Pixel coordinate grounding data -
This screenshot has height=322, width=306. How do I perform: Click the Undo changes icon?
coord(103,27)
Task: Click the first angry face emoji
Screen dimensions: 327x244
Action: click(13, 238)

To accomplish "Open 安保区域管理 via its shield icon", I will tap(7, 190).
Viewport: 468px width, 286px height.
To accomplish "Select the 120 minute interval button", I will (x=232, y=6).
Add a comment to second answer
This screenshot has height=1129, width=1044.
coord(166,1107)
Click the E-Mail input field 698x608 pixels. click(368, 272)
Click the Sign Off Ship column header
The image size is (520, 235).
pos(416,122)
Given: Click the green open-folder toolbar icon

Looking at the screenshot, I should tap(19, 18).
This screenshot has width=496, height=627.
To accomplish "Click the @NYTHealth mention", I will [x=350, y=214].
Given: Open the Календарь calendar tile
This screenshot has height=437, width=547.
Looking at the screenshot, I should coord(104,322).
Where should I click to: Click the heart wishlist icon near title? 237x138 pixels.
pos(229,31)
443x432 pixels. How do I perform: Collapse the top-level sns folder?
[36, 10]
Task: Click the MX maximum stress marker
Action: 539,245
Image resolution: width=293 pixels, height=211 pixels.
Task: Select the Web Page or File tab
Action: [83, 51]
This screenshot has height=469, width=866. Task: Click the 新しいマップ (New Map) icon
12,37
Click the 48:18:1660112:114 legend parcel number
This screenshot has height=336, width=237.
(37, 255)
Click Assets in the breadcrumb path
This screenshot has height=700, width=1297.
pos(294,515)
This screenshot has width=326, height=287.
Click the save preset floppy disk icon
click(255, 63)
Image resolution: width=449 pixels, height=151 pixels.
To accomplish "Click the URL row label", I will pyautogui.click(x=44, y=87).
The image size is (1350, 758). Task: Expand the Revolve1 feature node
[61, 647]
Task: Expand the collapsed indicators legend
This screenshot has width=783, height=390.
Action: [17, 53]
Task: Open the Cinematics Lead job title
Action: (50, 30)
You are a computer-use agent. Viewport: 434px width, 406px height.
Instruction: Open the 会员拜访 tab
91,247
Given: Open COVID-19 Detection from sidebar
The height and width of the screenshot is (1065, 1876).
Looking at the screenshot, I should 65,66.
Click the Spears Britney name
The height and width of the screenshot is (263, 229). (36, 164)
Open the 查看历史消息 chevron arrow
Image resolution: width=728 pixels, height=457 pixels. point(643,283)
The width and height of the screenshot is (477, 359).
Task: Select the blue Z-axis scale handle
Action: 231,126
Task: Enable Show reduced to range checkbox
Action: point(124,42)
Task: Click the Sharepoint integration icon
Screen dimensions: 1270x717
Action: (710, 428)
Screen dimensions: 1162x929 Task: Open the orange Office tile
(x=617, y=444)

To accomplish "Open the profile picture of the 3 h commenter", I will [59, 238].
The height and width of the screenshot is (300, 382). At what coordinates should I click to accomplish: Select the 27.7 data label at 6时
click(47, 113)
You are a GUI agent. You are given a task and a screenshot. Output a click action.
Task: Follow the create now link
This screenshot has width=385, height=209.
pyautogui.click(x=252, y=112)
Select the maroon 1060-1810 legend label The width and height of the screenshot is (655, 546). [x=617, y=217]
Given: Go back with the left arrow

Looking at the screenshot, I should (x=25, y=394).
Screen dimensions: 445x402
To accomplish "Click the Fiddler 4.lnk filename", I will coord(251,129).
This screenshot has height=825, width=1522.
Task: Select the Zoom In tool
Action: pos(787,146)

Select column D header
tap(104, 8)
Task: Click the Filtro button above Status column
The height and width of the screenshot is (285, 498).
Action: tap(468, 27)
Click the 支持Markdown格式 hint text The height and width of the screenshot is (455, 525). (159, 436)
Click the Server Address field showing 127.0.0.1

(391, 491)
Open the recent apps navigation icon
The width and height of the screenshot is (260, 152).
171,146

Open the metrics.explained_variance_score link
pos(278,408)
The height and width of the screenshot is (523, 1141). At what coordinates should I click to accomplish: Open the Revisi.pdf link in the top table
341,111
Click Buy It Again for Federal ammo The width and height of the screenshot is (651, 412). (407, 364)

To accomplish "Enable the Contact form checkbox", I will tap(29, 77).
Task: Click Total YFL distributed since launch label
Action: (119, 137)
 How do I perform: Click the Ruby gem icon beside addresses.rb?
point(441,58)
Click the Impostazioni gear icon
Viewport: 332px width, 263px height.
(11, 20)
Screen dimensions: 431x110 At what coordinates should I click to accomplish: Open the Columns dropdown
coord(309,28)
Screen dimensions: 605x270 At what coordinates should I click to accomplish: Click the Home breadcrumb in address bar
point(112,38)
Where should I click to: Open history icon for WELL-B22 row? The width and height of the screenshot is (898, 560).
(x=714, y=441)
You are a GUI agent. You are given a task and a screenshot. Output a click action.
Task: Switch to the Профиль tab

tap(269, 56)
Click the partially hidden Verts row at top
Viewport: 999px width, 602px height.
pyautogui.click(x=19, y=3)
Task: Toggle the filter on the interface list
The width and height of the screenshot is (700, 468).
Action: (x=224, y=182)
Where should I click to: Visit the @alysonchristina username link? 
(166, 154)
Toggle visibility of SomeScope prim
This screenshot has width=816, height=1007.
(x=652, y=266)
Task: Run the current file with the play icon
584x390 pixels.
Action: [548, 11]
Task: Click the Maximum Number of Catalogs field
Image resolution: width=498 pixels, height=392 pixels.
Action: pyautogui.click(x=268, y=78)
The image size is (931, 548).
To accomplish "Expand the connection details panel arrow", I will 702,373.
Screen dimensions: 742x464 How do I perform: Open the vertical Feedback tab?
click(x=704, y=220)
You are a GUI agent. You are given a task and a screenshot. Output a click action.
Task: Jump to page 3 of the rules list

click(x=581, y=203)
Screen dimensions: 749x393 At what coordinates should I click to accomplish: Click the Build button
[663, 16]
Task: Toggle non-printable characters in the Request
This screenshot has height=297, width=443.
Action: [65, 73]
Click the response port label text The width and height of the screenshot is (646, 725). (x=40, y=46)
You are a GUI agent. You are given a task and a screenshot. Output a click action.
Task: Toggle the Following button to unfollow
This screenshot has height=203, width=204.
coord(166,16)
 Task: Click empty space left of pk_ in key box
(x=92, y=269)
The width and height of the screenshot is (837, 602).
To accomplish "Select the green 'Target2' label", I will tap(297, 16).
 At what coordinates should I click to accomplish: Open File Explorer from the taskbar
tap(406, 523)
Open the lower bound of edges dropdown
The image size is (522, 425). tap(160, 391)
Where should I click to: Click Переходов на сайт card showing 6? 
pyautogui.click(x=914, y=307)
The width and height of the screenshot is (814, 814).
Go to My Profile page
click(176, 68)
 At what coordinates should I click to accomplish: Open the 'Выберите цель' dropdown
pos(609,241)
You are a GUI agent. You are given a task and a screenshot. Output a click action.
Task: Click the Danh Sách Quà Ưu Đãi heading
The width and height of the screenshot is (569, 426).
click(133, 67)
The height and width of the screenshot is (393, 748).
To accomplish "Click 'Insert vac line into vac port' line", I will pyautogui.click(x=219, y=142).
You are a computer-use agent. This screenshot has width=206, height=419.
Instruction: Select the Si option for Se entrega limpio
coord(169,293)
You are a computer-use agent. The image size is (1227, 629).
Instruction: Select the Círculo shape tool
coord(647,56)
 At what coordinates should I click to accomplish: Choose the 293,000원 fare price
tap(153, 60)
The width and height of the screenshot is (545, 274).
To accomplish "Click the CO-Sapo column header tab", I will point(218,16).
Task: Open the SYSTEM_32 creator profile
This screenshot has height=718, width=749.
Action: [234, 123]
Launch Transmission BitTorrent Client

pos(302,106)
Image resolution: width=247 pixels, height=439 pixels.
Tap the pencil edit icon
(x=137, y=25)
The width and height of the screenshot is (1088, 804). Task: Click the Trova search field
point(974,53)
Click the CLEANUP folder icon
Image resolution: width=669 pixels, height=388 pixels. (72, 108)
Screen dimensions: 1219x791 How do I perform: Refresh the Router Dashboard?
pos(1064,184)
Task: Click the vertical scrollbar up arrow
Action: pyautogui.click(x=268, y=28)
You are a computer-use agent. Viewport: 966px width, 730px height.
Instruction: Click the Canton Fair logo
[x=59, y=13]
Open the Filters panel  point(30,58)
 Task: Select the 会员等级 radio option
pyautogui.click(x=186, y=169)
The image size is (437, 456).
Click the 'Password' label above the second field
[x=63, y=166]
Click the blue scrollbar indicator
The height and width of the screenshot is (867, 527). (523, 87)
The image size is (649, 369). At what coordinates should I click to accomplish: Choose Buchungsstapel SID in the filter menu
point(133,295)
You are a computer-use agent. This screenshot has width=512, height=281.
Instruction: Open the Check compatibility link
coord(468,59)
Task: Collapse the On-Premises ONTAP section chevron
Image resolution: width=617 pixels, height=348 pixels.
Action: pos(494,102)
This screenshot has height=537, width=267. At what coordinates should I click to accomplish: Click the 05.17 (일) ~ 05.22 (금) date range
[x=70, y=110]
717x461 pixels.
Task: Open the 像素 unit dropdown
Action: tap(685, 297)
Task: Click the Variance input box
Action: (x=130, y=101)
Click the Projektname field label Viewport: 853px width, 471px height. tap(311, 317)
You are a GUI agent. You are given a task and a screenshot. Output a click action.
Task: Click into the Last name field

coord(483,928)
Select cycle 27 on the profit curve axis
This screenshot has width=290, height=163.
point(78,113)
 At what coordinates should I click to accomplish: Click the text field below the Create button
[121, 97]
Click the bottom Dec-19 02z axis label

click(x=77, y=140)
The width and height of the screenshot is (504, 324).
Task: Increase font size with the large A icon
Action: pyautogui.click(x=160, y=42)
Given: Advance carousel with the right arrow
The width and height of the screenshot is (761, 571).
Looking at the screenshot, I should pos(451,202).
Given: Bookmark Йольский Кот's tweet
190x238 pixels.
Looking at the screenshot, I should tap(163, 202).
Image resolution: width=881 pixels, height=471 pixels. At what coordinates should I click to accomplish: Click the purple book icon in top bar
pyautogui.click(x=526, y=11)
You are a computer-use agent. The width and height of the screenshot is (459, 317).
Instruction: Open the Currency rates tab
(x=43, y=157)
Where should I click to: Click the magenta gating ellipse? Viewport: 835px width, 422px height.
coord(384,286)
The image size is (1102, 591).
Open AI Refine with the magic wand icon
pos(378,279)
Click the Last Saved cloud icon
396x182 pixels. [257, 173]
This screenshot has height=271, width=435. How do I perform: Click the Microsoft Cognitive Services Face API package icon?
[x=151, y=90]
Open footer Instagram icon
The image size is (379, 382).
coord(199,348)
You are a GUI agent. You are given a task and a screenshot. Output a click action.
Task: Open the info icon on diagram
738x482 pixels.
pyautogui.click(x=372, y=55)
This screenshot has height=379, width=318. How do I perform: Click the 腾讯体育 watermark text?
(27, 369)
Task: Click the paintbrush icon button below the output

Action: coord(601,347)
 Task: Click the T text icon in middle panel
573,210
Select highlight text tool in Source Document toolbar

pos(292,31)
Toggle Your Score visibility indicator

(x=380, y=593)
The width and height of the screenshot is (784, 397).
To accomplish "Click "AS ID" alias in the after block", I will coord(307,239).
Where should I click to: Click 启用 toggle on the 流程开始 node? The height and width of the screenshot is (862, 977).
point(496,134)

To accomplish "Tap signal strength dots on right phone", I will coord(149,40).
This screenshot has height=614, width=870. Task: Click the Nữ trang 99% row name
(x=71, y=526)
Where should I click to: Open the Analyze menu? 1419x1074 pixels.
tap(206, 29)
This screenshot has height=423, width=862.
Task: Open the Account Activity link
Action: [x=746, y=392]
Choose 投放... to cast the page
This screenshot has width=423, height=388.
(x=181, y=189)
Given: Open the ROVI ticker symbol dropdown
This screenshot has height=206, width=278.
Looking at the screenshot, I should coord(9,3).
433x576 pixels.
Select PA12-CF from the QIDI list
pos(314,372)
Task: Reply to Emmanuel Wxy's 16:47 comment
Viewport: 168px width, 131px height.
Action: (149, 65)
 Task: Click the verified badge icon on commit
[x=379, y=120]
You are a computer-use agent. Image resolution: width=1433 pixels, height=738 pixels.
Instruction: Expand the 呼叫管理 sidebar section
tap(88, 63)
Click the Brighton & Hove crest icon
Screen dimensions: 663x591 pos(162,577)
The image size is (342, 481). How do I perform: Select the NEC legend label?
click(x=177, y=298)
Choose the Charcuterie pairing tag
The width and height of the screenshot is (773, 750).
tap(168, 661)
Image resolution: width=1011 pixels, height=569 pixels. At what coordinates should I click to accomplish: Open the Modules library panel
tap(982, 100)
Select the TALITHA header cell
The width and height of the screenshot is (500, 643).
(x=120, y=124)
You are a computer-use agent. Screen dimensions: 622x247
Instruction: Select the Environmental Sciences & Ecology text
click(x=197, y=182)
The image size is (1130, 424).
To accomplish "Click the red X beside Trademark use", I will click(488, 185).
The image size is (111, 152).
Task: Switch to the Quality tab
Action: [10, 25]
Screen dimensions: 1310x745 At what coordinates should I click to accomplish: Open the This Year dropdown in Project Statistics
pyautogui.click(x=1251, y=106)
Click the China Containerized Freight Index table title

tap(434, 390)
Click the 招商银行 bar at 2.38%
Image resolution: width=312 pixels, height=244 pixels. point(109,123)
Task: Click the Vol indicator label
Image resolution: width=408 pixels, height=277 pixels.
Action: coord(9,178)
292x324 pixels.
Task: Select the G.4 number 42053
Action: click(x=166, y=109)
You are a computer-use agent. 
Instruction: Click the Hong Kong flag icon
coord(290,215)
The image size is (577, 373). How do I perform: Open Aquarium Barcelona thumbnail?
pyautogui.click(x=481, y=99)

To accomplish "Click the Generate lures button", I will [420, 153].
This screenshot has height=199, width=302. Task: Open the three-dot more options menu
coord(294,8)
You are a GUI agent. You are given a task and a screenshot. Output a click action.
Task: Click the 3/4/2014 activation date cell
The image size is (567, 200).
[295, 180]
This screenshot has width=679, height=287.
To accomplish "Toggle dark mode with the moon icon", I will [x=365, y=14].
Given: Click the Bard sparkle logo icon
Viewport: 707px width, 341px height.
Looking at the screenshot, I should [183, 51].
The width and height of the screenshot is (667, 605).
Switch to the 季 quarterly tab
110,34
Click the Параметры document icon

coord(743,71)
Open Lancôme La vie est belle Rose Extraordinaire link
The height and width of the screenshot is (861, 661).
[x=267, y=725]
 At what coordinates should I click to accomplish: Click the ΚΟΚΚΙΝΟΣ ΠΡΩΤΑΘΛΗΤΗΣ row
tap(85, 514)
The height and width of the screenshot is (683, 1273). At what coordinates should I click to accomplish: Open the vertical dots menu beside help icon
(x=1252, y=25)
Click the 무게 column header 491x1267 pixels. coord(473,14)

TASK PROMPT - Give back precisely the lines above that start at the line containing "Instruction: Open the Currency rates tab" and end at the line containing "The width and height of the screenshot is (784, 397).", inclusive. No other lines belong in the output.

EXERCISE RESPONSE -
Instruction: Open the Currency rates tab
(x=43, y=157)
Where should I click to: Click the magenta gating ellipse? Viewport: 835px width, 422px height.
coord(384,286)
The image size is (1102, 591).
Open AI Refine with the magic wand icon
pos(378,279)
Click the Last Saved cloud icon
396x182 pixels. [257, 173]
This screenshot has height=271, width=435. How do I perform: Click the Microsoft Cognitive Services Face API package icon?
[x=151, y=90]
Open footer Instagram icon
The image size is (379, 382).
coord(199,348)
You are a GUI agent. You are given a task and a screenshot. Output a click action.
Task: Open the info icon on diagram
738x482 pixels.
pyautogui.click(x=372, y=55)
This screenshot has height=379, width=318. How do I perform: Click the 腾讯体育 watermark text?
(27, 369)
Task: Click the paintbrush icon button below the output

Action: coord(601,347)
 Task: Click the T text icon in middle panel
573,210
Select highlight text tool in Source Document toolbar

pos(292,31)
Toggle Your Score visibility indicator

(x=380, y=593)
The width and height of the screenshot is (784, 397).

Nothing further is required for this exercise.